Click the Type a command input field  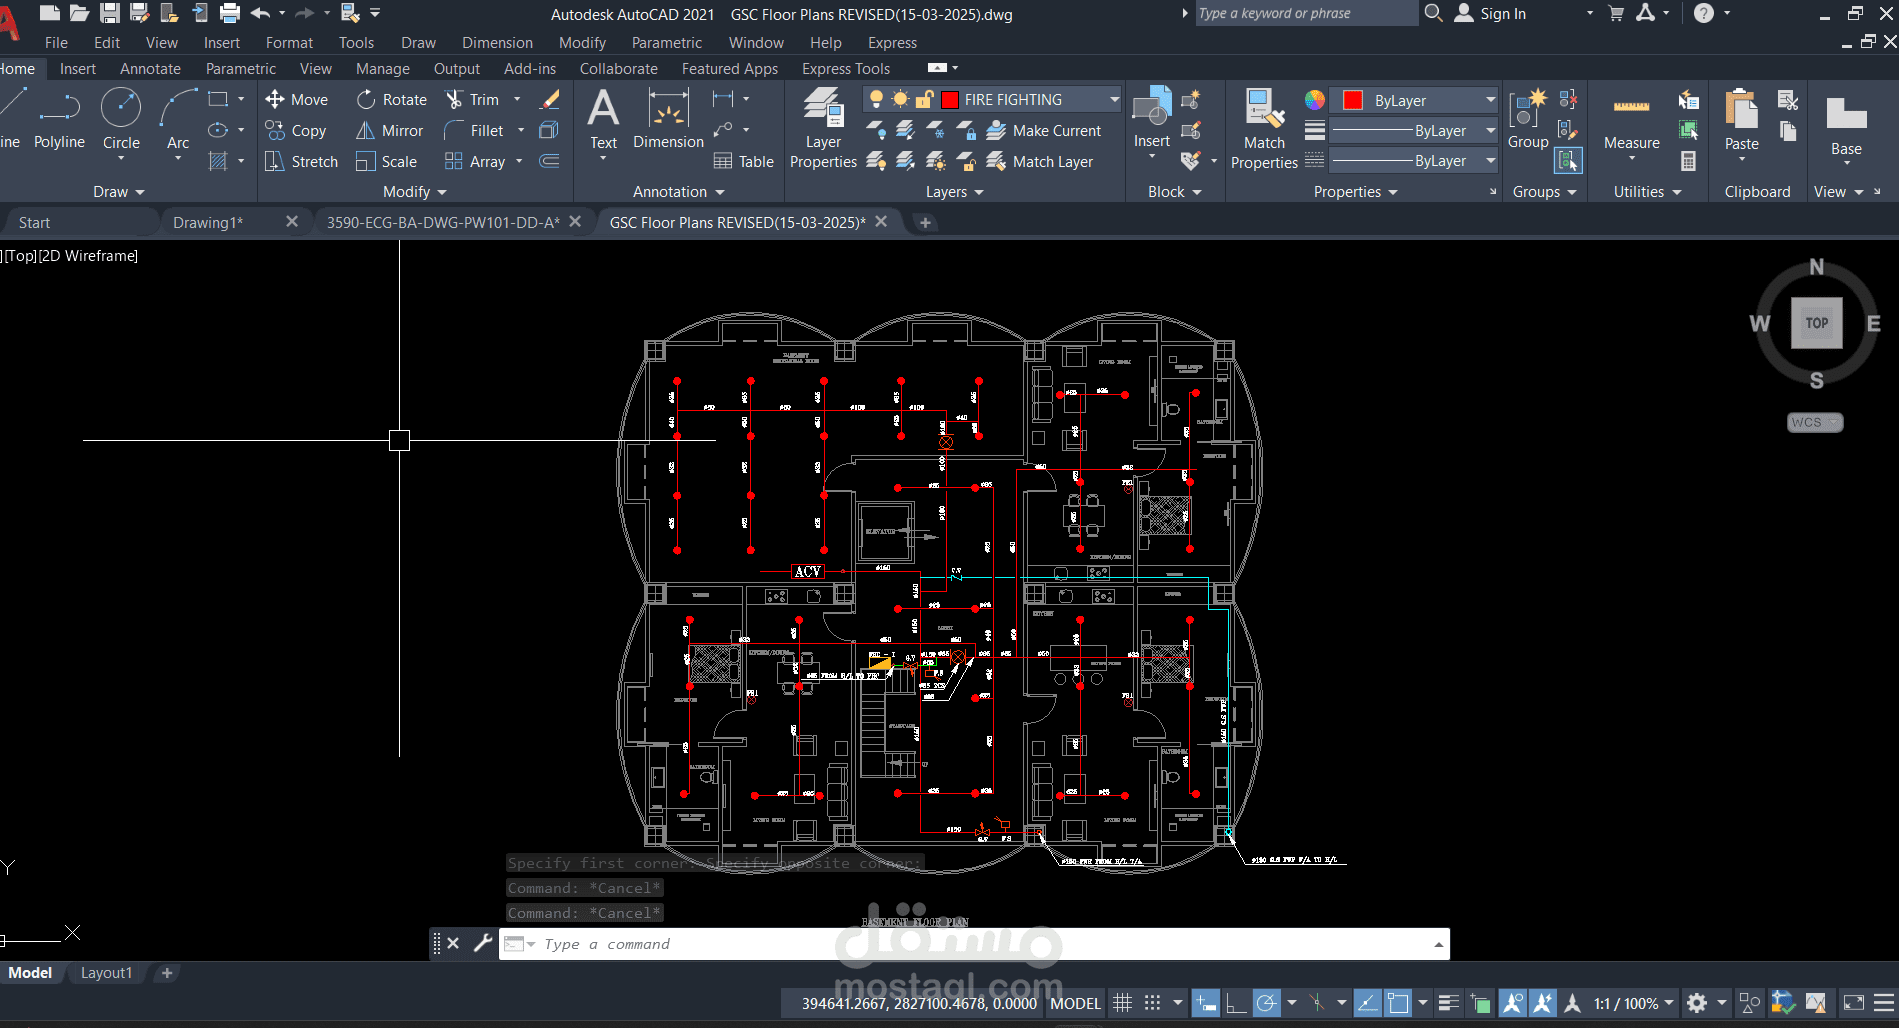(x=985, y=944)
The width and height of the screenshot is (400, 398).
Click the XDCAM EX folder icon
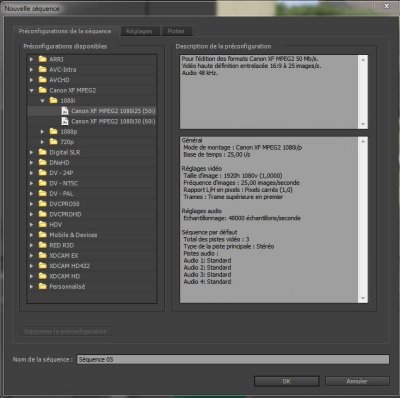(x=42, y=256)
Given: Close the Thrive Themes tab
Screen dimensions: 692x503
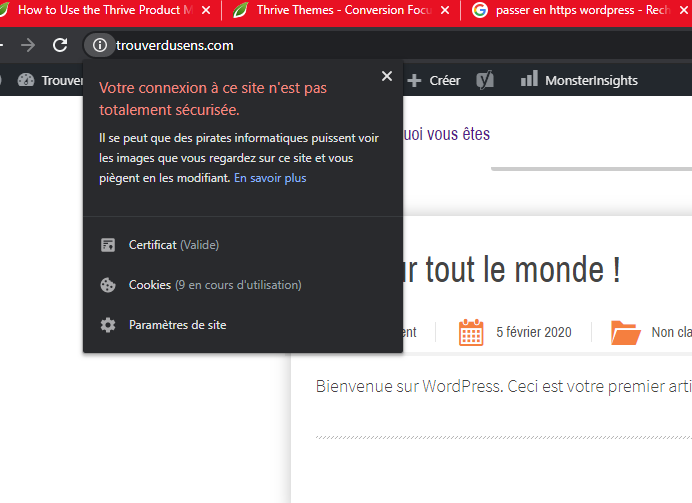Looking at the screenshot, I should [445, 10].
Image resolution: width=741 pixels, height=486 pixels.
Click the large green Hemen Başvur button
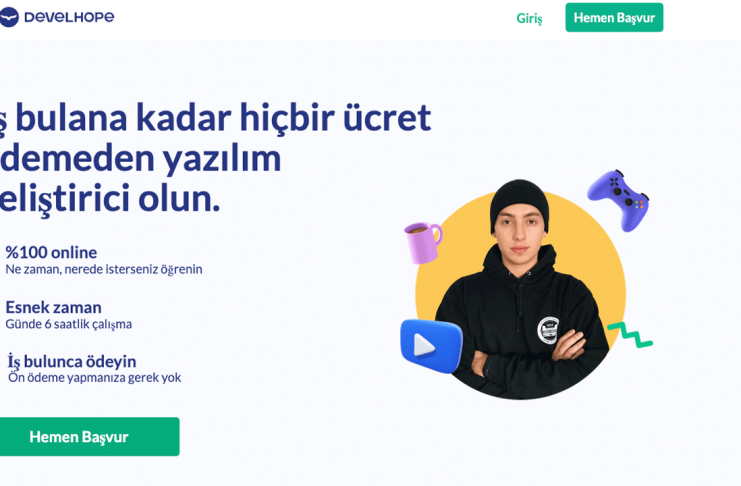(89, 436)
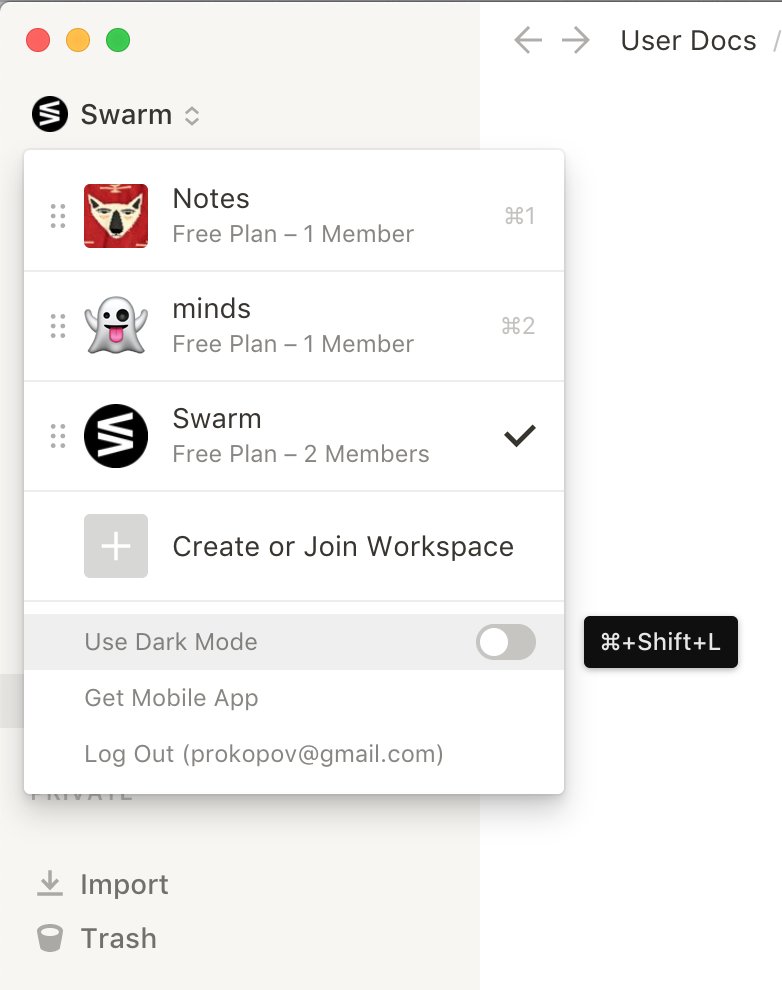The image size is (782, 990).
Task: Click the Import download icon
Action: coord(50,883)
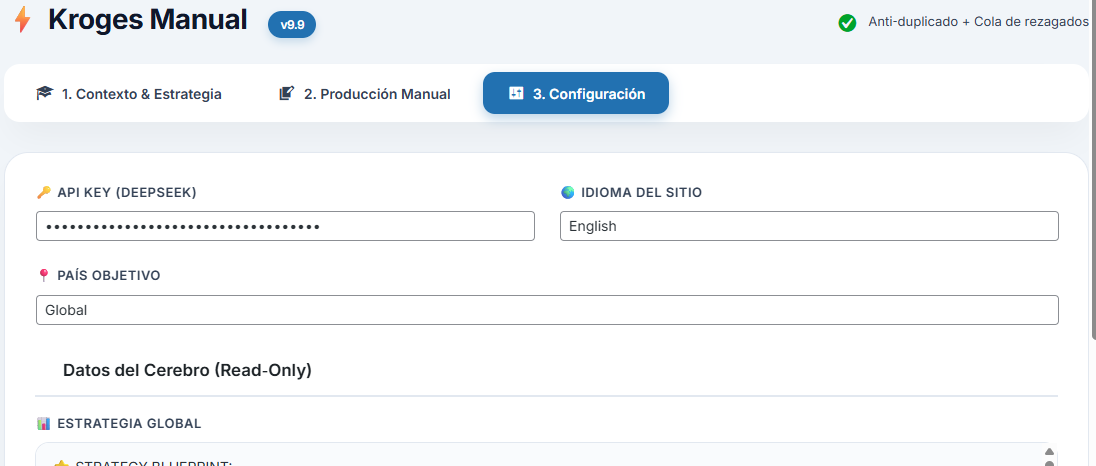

-------------------------

- **DESCRIPTION OF THE TASK**
Check the records above and copy each line that has the string "height".

- **EXERCISE RESULT**
The width and height of the screenshot is (400, 398).
Image resolution: width=741 pixels, height=486 pixels.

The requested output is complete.